Hi Bundychick, I may be wrong, but I gather from your post that you have not yet had surgery, and that the results you have so far are from your GP as result of an ultrasound and mammogram, or possibly a biopsy either FNA or core biopsy. The process of learning exactly what you are dealing with when you have breast cancer is often a gradual one, and the decisions about what treatment/s is/are best for you cannot be made until most of the information is available.
For me the process was very confusing, and I wondered if it would help if I told you what I learnt about how the process works?
I found a lump and saw my GP who refered me to radiology. You may have gone for a breastscreen to get to this same point.
The first step, Radiology supplies a radiographer's interpretation of signs of malignancy in the ultrasound and/or the mammogram. For me the very experienced radiologist saw on the Mammogram the tell-tale specific kind of calcification that went with Ductal In Situ Carcinoma, plus on the ultrasound the white spiky "hedgehog" shape of an Invasive Ductal Carcinoma, both in my left breast, and no signs in my right breast. She said there was no radiographical symptoms of lymph node involvement but warned me that this would only be certain a week after surgery from the pathology report on the removed lymph node/s.
She took a fine-needle aspiration, which found malignant cells proving it was cancer, but gave no further information about the cancer.
I saw my GP at this stage, and,like yours, she said that I would need surgery, and that they might then give me a pill called Tamaxofen for five years. However, at that time, there was not enough information to really have any idea what treatment would be recommended.She referred me to Peter Willsher at the Mount in Perth, an excellent surgeon who then took over guiding me through the process.

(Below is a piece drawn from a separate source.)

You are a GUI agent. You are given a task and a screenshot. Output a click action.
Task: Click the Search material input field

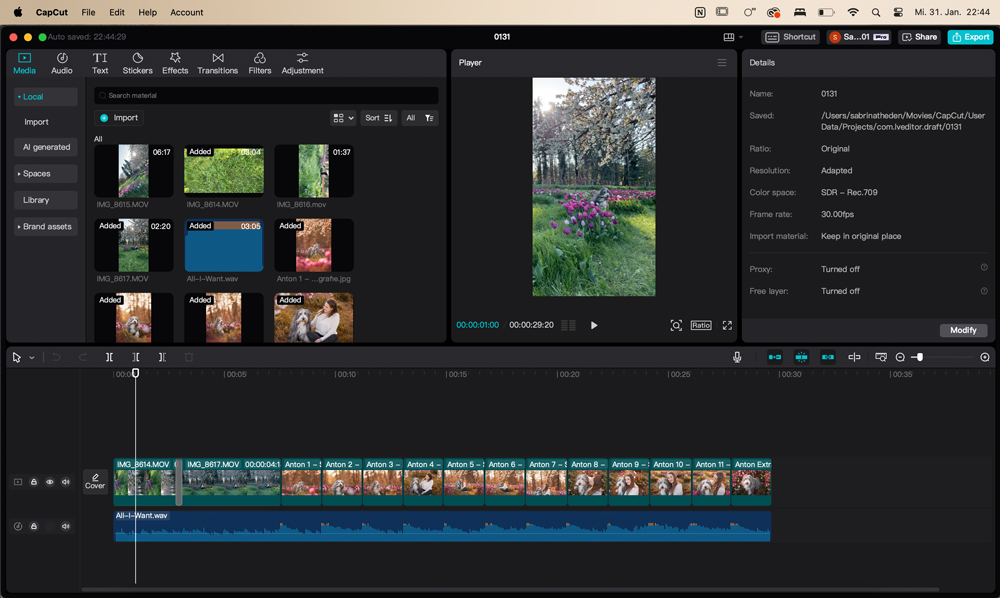coord(266,96)
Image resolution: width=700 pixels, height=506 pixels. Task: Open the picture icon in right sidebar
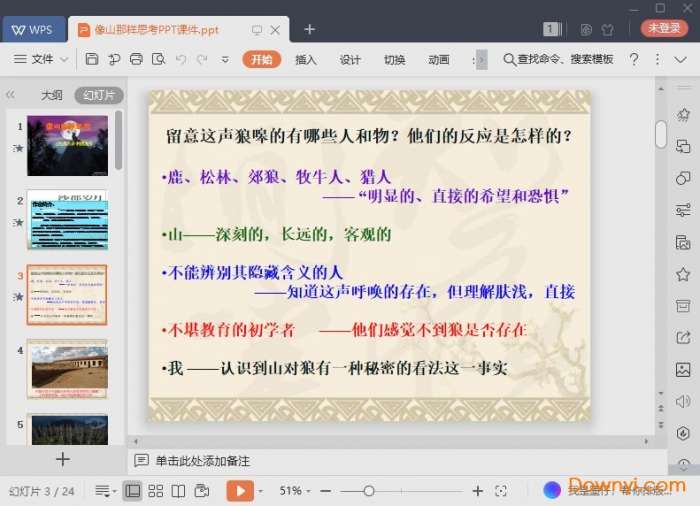(683, 369)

The next step can be a core biopsy, which can supply a bit more about the cancer, eg if it is estrogen receptor positive(ER+), progesterore receptor positive(PR+), HER2 Receptor positive, and what grade the cancer is (how aggressive/fast growing/keen to spread) it is. This is often not done if you are going straight to surgery, but is done if you are going to have chemo before surgery, known as neo-adjuvant chemotherapy which can be done to shrink a tumour before surgery.

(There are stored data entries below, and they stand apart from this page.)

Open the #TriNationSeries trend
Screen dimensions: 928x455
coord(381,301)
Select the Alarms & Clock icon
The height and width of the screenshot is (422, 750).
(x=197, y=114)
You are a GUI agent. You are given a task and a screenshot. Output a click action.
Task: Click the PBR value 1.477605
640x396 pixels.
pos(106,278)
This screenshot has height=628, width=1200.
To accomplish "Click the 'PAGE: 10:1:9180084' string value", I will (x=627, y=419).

If you only have a Ductal Carcinoma In Situ, they may or may not do surgery, and may or may not offer other treatment, I am not sure of current practice
I had to wait for my post-surgery pathology results to learn any of this information about my cancer.. Surgeons remove the tumor in a mastectomy or lumpectomy, and also usually remove the lymph node that first receives the lymph flowing from the tumor area( (the sentinel node), and check that out at the start of surgery. If it is apparently clear, they leave the rest of your lymph nodes in. They do detailed microscopic checks later on the sentinel node, and if there is microscopic cancer in it, they generally give you radiotherapy on the underarm lymph node area some weeks after surgery.
I had a bone scan and a scan of my trunk to ensure there were no obvious metastases, and by choice I had them before surgery.
About a week after surgery, you get your pathology report. It tells of which sorts of receptors are positive or negative, what the sentinel node showed, what grade and stage the cancer is, if they got clear margins around the tumor/s they removed, plus a number of other things. If you had a lumpectomy you will almost certainly then have radiation to the breast area over the following weeks. If your sentinel node was not clear, you will probably have radiotherapy to the underarm area or another operation to remove the lymph nodes.
Then you are referred to a Medical Oncologist to help decide the best treatment if they suggest Chemotherapy for you. If you have HER2Positive tumor, you will probably have treatment with Herceptin, an amazing new targetted drug, or one of its family of drugs, generally with chemo. if you are ERpositive, you may be given Tamaxofen for 5yrs, or some other hormone treatment. If you are negative for all receptors, they will probably go for chemotherapy of some sort.
It is a confusing process, but this may give you some idea of the roadmap you may be looking at, so you don't get as confused as I did. Hope this helps.